Tuesday, 28 May 2013


We have both Tree and Meadow pipits nesting around the farm and in our neighbouring hill sides, but if you've ever stopped and thought about the difficulties these birds face year in year out you may be wondering how they ever survive up here at all.
Meadow pipit's are resident birds in the UK that is they stay with us all year round where the very similar looking Tree pipits are summer visitors arriving in April and heading back to their winter quarters in late September to early October.

the meadow pipit a hardy victim
Meadow pipits are the main prey species of the Merlin which are seen up here and are hopefully breeding, in fact one was spotted only a couple of weeks ago by fellow birder Lee Parsons. We've also got Sparrowhawks, Kestrels, Buzzards, Tawny owls as well as Lesser black backed and Herring gulls that would all make a meal out of a Meadow pipit, it's eggs and it's chicks.
Also we've got the ever declining Cuckoo still coming back up here every year with their main host species being of course the pipits. How many pipit nests are lost to Cuckoo's using them as host species is at the moment unknown. Having said that Cuckoo's are in a bit of a decline in numbers themselves so perhaps not that many and this behaviour is of course a natural event.
Obviously with this being a farm there are grazing sheep everywhere and as with the neighbouring farms after the lambs are a few weeks old the farmers put their flocks out on top of the moorland so their hayfield's can grow (something to do with grazing rights). This is where a very large number of  the Meadow pipits and Skylarks are breeding so we get quite a few trampled nests. A Meadow pipit nest I found recently was trampled by sheep and one of Steve Carter's nests was also trampled  just as he was about to ring the chicks, this is another hazard these birds must face.

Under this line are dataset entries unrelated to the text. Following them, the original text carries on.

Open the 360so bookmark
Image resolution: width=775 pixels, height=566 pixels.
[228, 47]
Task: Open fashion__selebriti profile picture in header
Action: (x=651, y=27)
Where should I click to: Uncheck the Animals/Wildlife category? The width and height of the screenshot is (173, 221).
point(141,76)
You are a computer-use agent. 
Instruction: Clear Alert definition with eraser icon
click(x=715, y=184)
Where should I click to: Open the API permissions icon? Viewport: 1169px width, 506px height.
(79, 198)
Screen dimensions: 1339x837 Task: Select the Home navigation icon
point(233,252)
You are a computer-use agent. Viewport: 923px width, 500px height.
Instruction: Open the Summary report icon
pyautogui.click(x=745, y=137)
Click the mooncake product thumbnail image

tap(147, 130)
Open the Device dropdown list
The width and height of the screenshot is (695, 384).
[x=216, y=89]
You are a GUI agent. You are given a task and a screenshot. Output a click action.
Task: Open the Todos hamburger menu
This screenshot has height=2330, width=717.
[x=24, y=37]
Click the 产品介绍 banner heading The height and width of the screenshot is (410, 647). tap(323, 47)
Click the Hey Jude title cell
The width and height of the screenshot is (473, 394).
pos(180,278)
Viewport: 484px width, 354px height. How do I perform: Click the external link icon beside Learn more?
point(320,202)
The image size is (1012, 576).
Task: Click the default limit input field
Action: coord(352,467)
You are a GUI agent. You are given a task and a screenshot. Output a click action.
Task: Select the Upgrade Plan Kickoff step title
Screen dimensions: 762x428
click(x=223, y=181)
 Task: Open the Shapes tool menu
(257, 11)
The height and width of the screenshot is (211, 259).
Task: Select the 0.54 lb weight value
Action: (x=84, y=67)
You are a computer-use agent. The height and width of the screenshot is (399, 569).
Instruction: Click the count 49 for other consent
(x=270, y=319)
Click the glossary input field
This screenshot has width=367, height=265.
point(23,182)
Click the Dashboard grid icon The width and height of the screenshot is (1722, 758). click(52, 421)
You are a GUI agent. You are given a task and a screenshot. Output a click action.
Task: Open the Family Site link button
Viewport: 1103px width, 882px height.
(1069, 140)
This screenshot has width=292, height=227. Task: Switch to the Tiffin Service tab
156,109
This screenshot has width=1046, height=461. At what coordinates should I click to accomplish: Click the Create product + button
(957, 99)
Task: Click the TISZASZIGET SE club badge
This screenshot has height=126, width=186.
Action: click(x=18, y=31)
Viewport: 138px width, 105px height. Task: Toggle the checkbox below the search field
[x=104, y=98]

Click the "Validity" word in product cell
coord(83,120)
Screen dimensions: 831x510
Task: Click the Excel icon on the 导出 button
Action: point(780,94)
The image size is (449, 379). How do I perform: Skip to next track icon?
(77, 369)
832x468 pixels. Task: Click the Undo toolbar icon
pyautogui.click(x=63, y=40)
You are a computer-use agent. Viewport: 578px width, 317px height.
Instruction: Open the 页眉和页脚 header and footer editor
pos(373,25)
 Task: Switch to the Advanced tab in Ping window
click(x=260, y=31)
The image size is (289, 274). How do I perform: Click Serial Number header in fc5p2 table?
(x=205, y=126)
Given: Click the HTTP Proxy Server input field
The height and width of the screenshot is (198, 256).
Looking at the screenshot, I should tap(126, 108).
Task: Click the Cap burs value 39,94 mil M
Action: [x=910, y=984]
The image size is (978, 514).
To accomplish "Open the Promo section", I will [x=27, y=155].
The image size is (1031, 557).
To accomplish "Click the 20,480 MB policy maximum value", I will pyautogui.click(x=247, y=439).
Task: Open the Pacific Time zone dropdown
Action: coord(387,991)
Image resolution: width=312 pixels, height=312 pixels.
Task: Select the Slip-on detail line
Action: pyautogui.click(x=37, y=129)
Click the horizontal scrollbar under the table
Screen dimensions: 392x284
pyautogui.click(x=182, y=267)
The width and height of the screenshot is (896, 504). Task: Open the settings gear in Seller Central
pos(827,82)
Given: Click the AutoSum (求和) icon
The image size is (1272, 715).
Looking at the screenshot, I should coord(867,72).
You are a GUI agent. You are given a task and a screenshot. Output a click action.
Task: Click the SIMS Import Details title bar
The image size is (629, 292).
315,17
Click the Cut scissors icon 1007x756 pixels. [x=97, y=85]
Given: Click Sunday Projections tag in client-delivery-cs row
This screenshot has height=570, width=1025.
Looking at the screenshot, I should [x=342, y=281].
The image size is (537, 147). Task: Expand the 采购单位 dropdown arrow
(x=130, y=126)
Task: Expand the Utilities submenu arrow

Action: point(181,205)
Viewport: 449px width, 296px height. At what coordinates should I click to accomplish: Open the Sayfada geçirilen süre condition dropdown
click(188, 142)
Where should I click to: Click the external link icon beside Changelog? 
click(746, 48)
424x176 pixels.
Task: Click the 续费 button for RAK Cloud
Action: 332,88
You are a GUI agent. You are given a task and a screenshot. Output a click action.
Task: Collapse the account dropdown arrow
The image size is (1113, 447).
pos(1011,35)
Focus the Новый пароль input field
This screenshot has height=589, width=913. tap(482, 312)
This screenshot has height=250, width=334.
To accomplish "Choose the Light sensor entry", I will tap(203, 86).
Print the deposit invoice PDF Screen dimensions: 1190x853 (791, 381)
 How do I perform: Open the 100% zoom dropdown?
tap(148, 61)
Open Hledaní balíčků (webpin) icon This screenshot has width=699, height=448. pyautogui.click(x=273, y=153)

a meadow pipits nest, although well hidden can fall victim to trampling by sheep or predation by crows and other predatory species
Heavy rain like we had during last years spring and summer can spell disaster for ground nesting birds with nests being washed away adults not being able to feed their young and heavy, cold rain can cause eggs and chicks to become chilled.
Around and about the farm there's corvids a plenty with Raven's, Carrion crows, Jackdaws, Magpie's and Jay's that would make a quick meal of a pipits eggs or chicks, I often watch the Carrion crows quartering the moors about a foot off the ground hoping to flush the birds off their nests so they can eat the contents. Although this is bad news for our pipits and Skylarks we must also remember that the Crows have chicks to feed as well and although it appears cruel it's just nature. Fox's Weasels and possibly Snakes also hunt on the moors and will take eggs and chicks of ground nesting birds so the pipits have got a frantic and very difficult task in raising their broods every year to carry on their species survival. 
The Meadow pipit and other ground nesting birds final hurdle is one of our own making, although illegal many people use the mountain for what they would call leisure activities, and not only on our moorland but it happens all over the area's hill sides. People ride their scrambling motor bikes drive four by four vehicles fly model aeroplanes drive model cars and quad bikes all over the mountain and moorland. The number of nests, grassland and wild creatures they destroy is unthinkable. Illegal dumping of rubbish and mountain fires also destroys nests and habitat. The police were struggling to stop it before all the governments cuts came in I don't think they got a cat in hells chance now.

the Skylark, another bird who's nest's and habitat could be destroyed by people's reckless activities
These are all things done by people either in ignorance or damn right selfish stupidity, but yet some how against all odds the Meadow pipits manages to survive and come back on their breeding territories every year to go through it all over again. The little Meadow pipit only 14.5 cm long  seems to overcome all these natural and unnatural hazards thrown at them and are back on these mountains every spring, their parachuting song flight heralds the start of their breeding cycle as they attempt to raise their families to secure the future of their species, these are indeed very hardy and remarkable little birds.

lets hope that these remarkable little birds are with us for years to come
 With all the odds stacked against them the Meadow pipit still manages to successfully breed year in year out.